If China has a Steve Jobs equivalent it’s Jack Ma, the co-founder of the e-retail giant Alibaba. Has anyone seen Ma lately?…
Although news reports said that Ma had surfaced briefly in Hong Kong, there has also been talk that he may have been under some kind of house confinement during the last year. Ever since Ma gave a speech in October 2020 that criticized China’s financial regulators, Xi has cracked down on Alibaba’s global empire and blocked what would have been a record initial public offeringof an affiliate company set to have taken place last November.
The point he makes is that China can either have leading technology companies or it can have complete communist control of every company and individual in China but it can’t have both. At the moment, President Xi seems to be erring on the side of his personal control over and above the success of Chinese industries.
Then Friedman turns to another example of this same dynamic, one that I wrote about back in July. The most advanced chip foundry in the world is Taiwan Semiconductor Manufacturing Company (TSMC). TSMC makes chips for all of the world’s leading tech companies, e.g. Apple, AMD, etc. They are able to do that because they have the most advanced EUV lithography machines in the world. These are $150 million machines which are the size of a bus. A senior VP for IBM described the EUV machines as “the most complicated machine humans have built.” These advanced machines are produced by just one Dutch company called ASML. But the most critical component of the machines, the precise mirrors that print chip designs onto blank silicon wafers, are produced by one German company, Zeiss. The research behind all of this was a collaborative effort between the US, Japan and Europe.
Simply put, these machines that make the modern world possible are a combined effort of the free nations of the world and at present China is not able to buy them, at least not the latest, most advanced versions. However, Friedman speculates, as I did, that China might be thinking about an invasion of Taiwan as a way to seize control of the world’s largest chipmaker. But Friedman argues it ultimately can’t work because no one can do it alone.
I used to worry that Xi’s big idea — “Made in China 2025,” his plan to dominate all the new 21st-century technologies — would leave the West in the dust. But I worry a little less now. I have great respect for China’s manufacturing prowess. Its homegrown chip industry is still good enough to do a lot of serious innovation, supercomputing and machine learning.
But the biggest thing you learn from studying the chip industry is that all its most advanced technologies today are so complex — requiring so many inputs and super-sophisticated equipment — that no one has the best of every category, so you need a lot of trusted partners.
And if China thinks it can get around that by seizing Taiwan just to get hold of TSMC, that would be a fool’s errand. Many of the key machines and chemicals TSMC uses to make chips are from America and the European Union, and that flow would immediately be shut down.
Seizing TSMC would be a fairly short-sighted move on China’s part.
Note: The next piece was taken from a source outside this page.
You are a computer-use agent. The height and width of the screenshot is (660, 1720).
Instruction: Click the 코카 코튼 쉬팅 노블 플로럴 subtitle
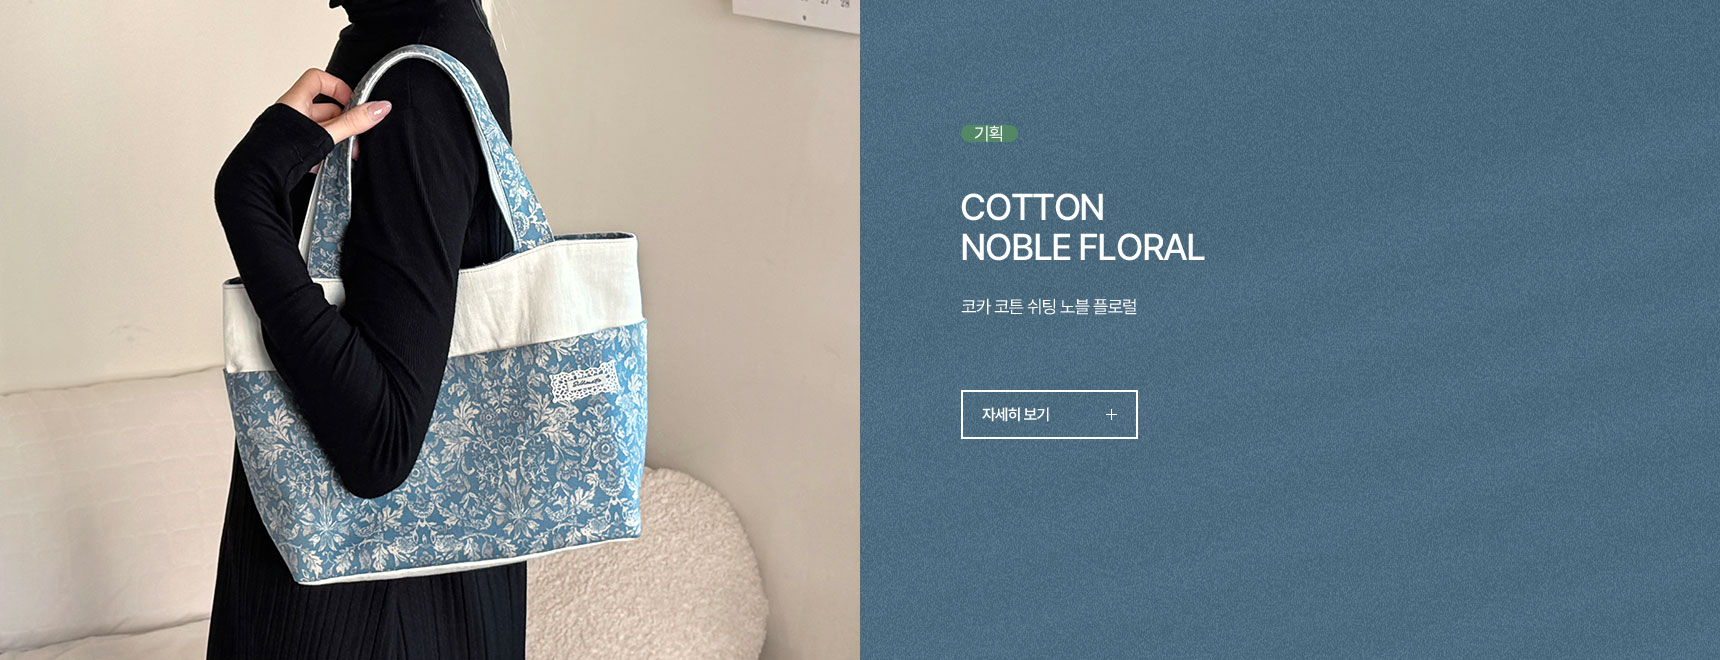pos(1048,306)
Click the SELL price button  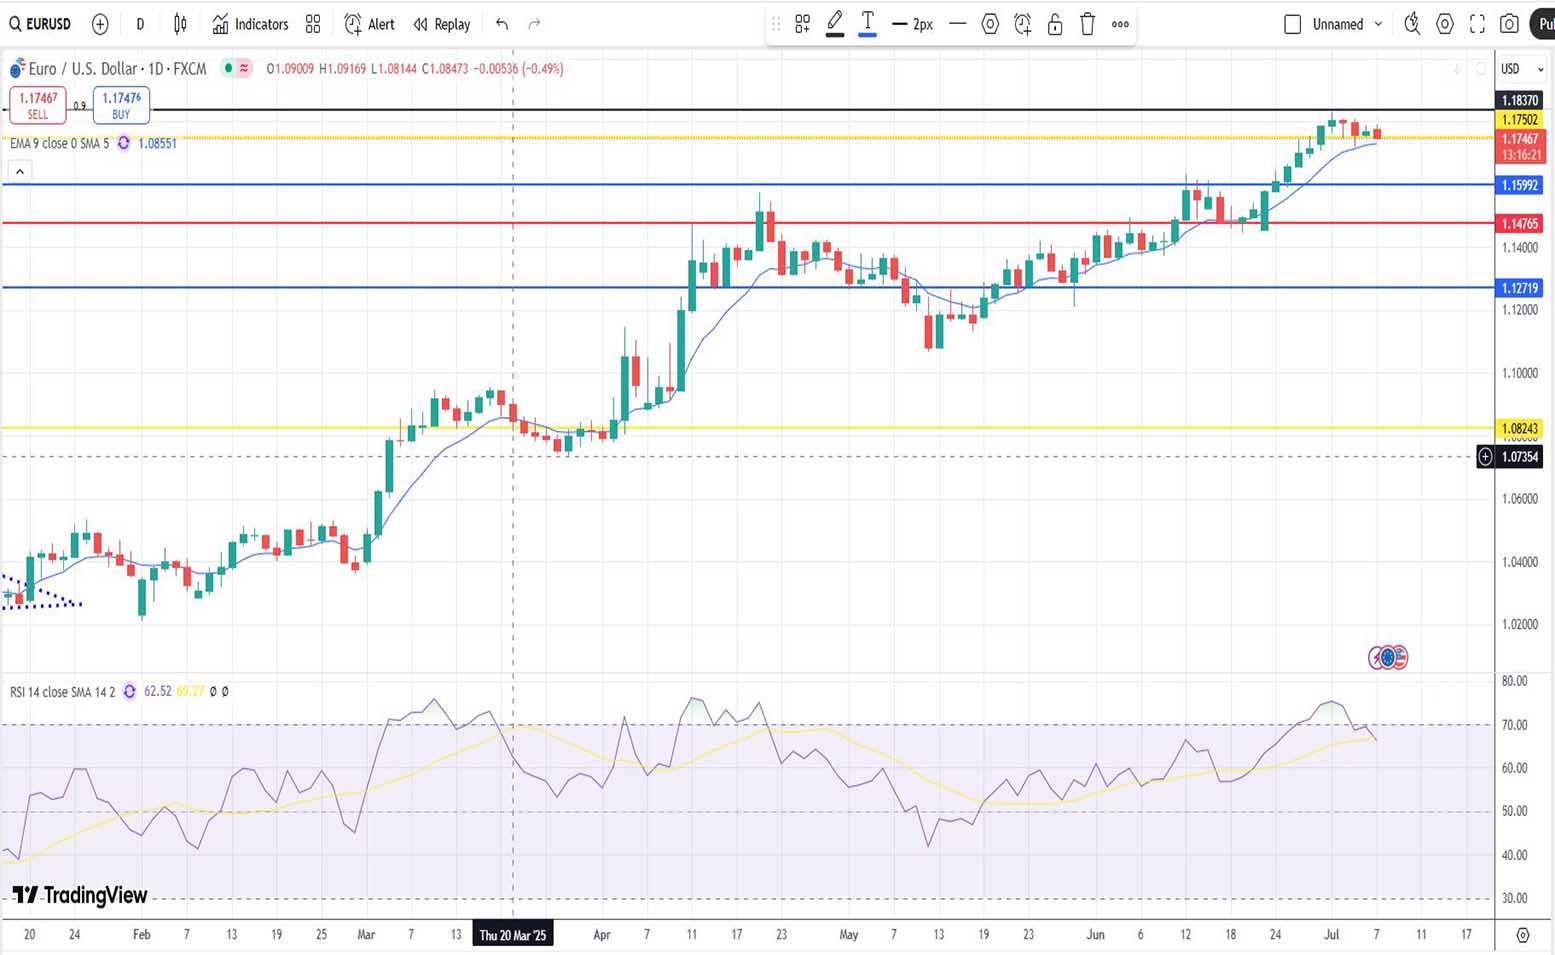(x=38, y=105)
Yes, they would take a leap forward in terms of the capabilities they controlled, but they would also be cut off from the people who built those machines in the first place. What happens if ASML decides it won’t service the machines anymore to protest a Chinese invasion? And who will build the next generation of EUV machines which would no longer be sold to Taiwan?
Ultimately, you can’t bully and steal your way to prosperity in a world where high tech success is dependent on a free market spread across the entire globe. I think Friedman is right about this. I hope we don’t have to find out the hard way.